START INFORMATION

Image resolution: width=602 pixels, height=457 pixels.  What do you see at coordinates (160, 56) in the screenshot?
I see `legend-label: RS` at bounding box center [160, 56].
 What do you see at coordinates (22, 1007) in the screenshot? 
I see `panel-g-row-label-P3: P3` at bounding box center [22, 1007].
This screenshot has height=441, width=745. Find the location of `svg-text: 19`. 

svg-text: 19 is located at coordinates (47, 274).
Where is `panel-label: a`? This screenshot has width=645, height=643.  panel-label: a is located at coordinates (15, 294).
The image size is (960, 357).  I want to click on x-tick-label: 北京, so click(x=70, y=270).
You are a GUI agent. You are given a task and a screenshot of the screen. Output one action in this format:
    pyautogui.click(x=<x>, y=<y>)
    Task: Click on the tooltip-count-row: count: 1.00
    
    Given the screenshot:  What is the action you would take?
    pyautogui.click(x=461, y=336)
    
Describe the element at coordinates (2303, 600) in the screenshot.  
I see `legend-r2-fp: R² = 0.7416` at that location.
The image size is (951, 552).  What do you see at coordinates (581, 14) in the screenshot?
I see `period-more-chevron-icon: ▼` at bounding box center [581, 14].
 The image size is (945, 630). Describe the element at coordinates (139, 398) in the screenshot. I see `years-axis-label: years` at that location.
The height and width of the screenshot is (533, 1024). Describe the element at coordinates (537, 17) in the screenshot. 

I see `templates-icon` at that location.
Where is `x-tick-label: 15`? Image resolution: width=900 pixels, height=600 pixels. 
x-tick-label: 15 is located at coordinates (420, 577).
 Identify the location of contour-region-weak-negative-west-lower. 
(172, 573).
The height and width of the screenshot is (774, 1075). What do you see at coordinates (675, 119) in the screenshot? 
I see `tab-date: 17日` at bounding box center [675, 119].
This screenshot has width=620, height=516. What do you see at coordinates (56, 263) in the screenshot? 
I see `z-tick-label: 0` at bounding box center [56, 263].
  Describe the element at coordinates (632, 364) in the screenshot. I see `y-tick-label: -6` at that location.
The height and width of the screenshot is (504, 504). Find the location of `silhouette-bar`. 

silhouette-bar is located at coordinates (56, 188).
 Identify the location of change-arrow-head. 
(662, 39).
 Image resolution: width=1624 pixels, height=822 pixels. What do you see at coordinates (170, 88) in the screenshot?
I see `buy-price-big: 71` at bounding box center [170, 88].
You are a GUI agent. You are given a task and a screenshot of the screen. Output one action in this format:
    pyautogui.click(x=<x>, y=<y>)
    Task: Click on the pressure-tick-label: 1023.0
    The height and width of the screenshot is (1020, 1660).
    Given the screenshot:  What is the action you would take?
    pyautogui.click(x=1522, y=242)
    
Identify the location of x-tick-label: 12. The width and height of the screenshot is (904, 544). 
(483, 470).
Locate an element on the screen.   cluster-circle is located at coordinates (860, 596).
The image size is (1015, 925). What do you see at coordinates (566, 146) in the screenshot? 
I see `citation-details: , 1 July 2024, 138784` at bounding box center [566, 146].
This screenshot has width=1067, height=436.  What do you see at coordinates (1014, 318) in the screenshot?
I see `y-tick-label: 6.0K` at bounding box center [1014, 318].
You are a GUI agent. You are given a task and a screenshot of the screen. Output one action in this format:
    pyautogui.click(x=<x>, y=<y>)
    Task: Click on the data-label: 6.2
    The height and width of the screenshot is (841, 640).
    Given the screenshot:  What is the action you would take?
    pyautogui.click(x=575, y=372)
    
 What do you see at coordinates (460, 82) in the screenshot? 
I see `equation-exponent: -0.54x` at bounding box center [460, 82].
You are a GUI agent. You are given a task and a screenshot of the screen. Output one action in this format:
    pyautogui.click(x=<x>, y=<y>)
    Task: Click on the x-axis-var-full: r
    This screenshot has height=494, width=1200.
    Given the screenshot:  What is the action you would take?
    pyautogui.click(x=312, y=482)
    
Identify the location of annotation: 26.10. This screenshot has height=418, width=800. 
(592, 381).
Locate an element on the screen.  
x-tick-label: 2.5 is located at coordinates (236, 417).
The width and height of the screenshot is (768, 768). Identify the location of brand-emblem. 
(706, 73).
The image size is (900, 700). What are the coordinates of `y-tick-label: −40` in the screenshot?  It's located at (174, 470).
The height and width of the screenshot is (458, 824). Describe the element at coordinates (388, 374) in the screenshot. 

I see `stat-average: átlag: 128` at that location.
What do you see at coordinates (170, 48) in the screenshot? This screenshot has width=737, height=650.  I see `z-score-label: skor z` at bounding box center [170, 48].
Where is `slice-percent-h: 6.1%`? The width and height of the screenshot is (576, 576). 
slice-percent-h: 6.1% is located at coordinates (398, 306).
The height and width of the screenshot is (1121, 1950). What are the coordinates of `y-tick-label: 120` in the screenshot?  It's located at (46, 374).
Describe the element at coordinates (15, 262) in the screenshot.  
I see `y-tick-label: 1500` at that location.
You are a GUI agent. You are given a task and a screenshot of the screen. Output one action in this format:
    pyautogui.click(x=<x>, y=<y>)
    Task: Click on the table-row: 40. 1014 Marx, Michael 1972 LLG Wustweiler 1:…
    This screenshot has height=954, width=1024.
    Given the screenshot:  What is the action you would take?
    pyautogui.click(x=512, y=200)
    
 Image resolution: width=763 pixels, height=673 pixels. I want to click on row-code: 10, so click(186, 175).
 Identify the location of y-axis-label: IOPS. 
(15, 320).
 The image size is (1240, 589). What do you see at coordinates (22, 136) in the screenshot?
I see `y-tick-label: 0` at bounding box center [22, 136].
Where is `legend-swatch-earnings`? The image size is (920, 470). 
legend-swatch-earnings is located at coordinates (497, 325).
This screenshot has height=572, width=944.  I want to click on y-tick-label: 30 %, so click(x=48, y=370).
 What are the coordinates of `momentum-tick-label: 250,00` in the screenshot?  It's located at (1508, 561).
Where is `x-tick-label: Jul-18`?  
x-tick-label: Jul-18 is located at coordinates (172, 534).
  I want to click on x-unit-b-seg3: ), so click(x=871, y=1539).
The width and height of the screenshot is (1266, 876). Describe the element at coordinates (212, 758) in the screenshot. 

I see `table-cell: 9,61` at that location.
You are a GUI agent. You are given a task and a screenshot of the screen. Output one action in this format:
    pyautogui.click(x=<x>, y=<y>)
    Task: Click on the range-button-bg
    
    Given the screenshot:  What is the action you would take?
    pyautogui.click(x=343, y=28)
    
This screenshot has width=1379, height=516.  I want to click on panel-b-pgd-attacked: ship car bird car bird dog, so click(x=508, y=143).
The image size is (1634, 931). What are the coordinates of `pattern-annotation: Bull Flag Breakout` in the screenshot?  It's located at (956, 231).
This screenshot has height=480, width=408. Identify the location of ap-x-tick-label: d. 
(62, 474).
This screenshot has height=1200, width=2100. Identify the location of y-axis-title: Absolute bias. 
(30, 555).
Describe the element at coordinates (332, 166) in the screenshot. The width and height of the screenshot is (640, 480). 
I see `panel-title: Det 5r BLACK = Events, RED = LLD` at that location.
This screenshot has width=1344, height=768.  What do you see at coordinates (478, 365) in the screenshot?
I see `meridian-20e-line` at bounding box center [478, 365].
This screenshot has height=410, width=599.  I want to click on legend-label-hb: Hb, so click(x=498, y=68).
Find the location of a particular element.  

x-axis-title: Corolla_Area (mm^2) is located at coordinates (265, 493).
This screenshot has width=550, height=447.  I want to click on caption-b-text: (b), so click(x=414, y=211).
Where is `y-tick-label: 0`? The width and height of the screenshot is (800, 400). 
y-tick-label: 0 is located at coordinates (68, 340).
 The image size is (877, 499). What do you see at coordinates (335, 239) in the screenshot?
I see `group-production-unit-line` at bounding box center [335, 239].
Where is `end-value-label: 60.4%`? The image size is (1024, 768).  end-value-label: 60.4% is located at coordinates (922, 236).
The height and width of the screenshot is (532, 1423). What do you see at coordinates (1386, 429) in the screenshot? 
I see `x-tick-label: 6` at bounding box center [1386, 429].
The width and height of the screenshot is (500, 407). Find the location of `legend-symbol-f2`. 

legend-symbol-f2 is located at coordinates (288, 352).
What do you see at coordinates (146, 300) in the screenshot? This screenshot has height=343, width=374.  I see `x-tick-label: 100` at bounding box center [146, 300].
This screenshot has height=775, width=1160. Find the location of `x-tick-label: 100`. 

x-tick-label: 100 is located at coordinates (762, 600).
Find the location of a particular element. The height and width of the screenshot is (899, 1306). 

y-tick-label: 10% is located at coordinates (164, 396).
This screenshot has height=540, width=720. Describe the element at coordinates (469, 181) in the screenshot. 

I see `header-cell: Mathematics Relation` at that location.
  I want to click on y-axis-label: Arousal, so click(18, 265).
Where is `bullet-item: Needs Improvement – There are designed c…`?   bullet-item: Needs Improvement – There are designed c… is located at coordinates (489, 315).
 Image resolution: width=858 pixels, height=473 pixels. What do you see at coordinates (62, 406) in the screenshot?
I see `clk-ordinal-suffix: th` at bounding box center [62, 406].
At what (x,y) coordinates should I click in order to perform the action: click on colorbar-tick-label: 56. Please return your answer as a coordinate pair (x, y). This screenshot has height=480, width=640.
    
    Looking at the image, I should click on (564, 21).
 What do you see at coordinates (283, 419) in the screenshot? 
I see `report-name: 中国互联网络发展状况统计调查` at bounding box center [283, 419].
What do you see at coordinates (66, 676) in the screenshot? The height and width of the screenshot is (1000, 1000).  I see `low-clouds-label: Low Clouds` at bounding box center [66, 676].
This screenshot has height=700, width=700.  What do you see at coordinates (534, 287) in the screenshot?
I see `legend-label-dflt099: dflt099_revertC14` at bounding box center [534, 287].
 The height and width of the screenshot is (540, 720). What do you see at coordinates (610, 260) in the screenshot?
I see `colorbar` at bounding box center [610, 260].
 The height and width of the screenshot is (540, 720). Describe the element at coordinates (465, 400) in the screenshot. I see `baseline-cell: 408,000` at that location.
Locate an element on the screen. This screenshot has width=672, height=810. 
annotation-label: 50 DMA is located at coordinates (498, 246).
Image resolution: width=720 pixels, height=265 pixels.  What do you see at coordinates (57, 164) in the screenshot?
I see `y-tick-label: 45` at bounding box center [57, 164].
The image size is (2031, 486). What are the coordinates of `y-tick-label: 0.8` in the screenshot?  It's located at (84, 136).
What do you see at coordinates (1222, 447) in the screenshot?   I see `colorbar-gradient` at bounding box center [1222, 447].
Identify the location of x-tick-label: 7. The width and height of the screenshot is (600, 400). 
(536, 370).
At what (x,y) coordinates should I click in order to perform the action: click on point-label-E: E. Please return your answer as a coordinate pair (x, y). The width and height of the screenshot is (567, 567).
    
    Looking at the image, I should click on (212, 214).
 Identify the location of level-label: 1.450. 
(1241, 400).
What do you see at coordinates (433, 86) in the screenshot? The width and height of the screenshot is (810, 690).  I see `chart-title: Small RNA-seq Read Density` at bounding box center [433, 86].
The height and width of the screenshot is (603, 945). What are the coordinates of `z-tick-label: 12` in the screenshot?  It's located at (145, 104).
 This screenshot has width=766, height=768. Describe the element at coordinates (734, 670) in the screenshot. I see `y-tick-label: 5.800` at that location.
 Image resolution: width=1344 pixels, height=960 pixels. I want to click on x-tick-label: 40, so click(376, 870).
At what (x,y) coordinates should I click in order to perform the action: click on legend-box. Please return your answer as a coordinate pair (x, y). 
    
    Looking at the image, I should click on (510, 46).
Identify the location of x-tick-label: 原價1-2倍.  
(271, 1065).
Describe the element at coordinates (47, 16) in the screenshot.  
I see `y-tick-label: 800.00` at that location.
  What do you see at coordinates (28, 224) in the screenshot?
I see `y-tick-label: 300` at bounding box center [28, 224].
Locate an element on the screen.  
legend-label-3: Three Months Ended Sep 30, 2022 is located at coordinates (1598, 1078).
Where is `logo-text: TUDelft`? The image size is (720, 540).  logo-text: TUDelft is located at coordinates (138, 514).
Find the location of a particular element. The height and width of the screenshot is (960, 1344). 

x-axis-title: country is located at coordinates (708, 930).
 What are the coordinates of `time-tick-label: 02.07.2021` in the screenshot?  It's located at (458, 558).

END INFORMATION

§ WHAT IS EXPECTED
Count the lines of the material above that contain the word "Please", and reply with the number alone.

§ EXERCISE ANSWER
3